While there is a wide range of known kinase inhibitors, most of them inhibits kinases in the active form (conformational state: DFG-in, $\alpha $C-helix-in) and are known as type I binding mode inhibitors⁸. Type I inhibitors bind to the ATP binding site and elongate to nearby regions giving them some level of selectivity⁶. Type II inhibitors bind to a kinase in its inactive state (conformational state: DFG-out, $\alpha $C-helix-out). In this type, the inhibitors bind to the ATP binding site and extend to an adjacent allosteric back pocket that opens as a response to the (DFG-out, $\alpha $C-helix-out) conformation⁶. Another group of kinase inhibitors, type $I\frac{1}{2}$, binds in an intermediate state between the active and inactive forms (conformational state: DFG in, $\alpha $C-helix out)⁹. Finally, allosteric kinase inhibitors bind completely outside the ATP binding site in allosteric regions which could be adjacent (type III) or distant (type IV) with respect to the ATP site⁸. Figure 1 shows examples for the ATP binding site in each of the 4 binding modes.
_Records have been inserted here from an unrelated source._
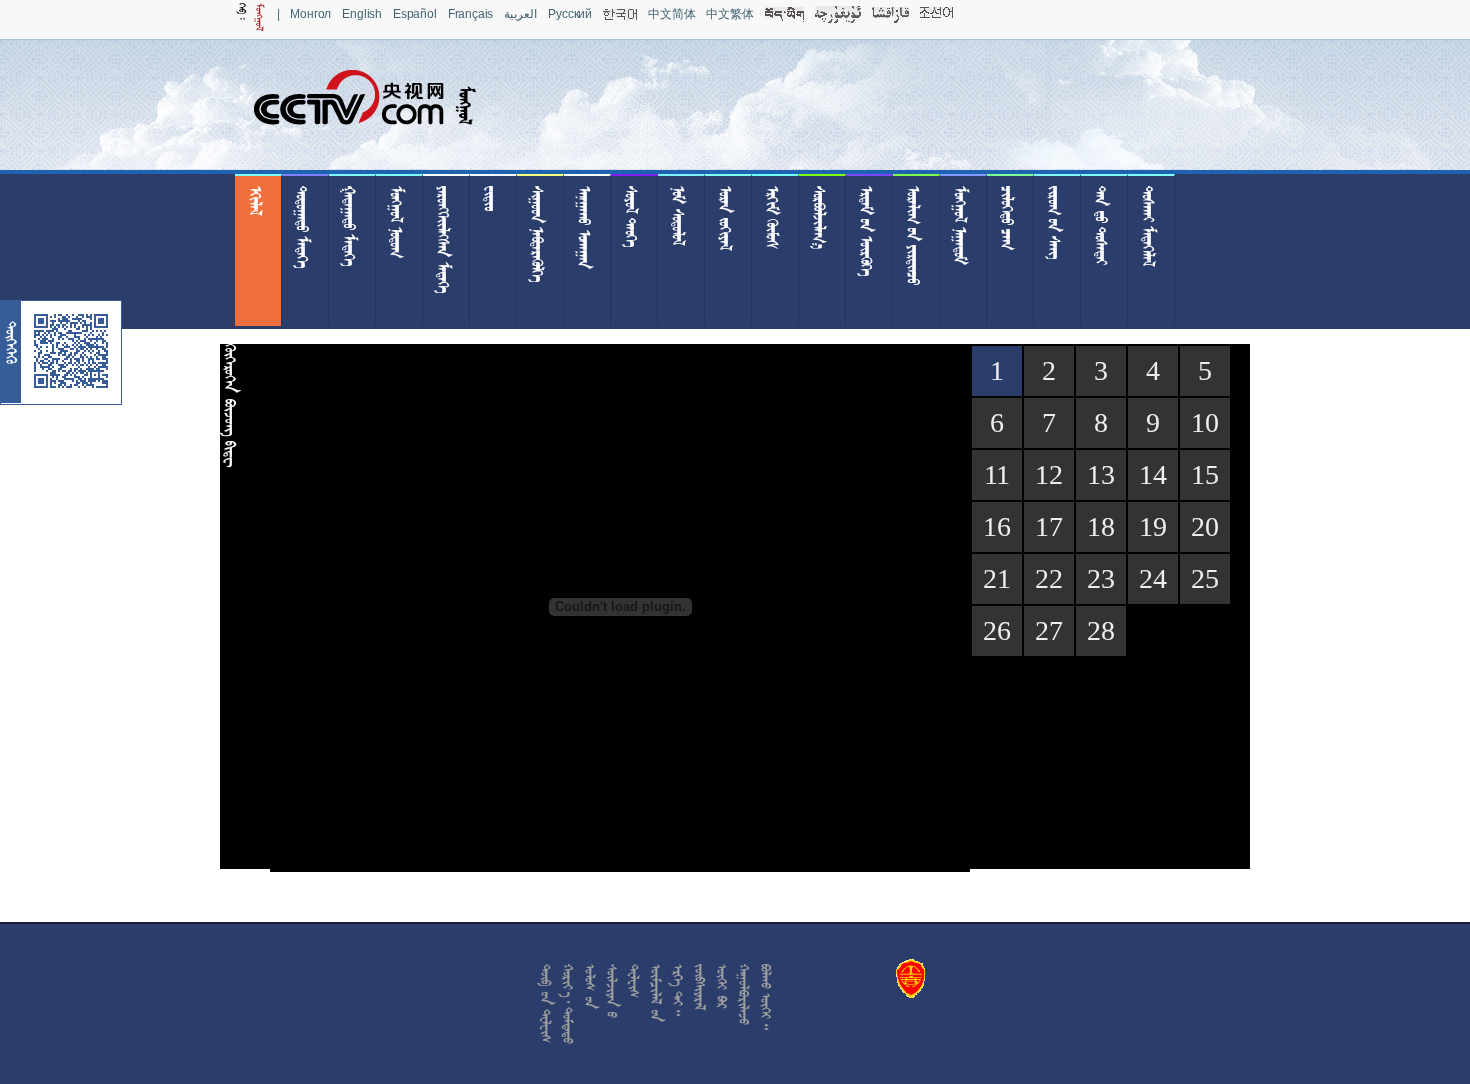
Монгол (310, 14)
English (362, 14)
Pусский (570, 14)
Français (471, 14)
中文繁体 (729, 14)
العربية (520, 14)
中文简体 (671, 14)
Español (415, 14)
The snapshots are obtained from the structural kinase database, KLIFS^10,11,12,13 (http://klifs.net/index.php), for structures with PDB IDs: 2J5F¹⁴, 1WBN¹⁵, 3IGG¹⁶, and 4EBV¹⁷.

In the course of inhibitor selectivity, type II inhibitors were anticipated to have high selectivity as they extend their binding outside of the ATP binding site. However, no experimental confirmation for this expectation has been made as there are selective and non-selective inhibitors of both type I and type II¹⁸. Some inhibitors of type I$\frac{1}{2}$ were found to be highly more selective for specific kinases, and allosteric inhibitors have the highest selectivity—more than all the ATP binding inhibitors^9,19. Low selectivity makes it difficult to differentiate between inhibitors of different types. It is also difficult to structurally characterize each inhibitor case individually because of the large quantity of available data and the lack of complete structural characterization boundaries between binding modes, especially types I and II²⁰. As a result, the task of determining inhibitor binding mode based on its structure is challenging.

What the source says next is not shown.